Jonathan Freedland: Under cover of coronavirus, the world's bad guys are wreaking havoc
Under the cover of coronavirus, all kinds of wickedness are happening. Where you
and I see a global health crisis, the world’s leading authoritarians,
fearmongers and populist strongmen have spotted an opportunity – and they are
seizing it.
Of course, neither
left nor right has a monopoly on the truism that one should never let a good
crisis go to waste. Plenty of progressives share that conviction, firm that the
pandemic offers a rare chance to reset the way we organise our unequal
societies, our clogged cities, our warped relationship to the natural world.
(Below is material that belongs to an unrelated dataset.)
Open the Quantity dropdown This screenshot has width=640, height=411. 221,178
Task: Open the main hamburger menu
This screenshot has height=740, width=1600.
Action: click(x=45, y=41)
But there are others – and they tend to be in power – who see this opening very
differently. For them, the virus suddenly makes possible action that in normal
times would exact a heavy cost. Now they can strike while the world looks the
other way.
For some, Covid-19
itself is the weapon of choice. Witness the emerging evidence that Bashar
al-Assad in Damascus and Xi Jinping in Beijing are allowing the disease to
wreak havoc among those groups whom the rulers have deemed to be unpersons,
their lives unworthy of basic protection. Assad is deliberately leaving Syrians
in opposition-held areas more vulnerable to the pandemic, according to Will
Todman of the Center for Strategic and International Studies. As he
puts it: “Covid-19 has provided Assad a new opportunity to instrumentalize
suffering.”
Meanwhile, China
continues to hold 1 million Uighur Muslims in internment camps, where they
contend now not only with inhuman conditions but also a coronavirus
outbreak. ...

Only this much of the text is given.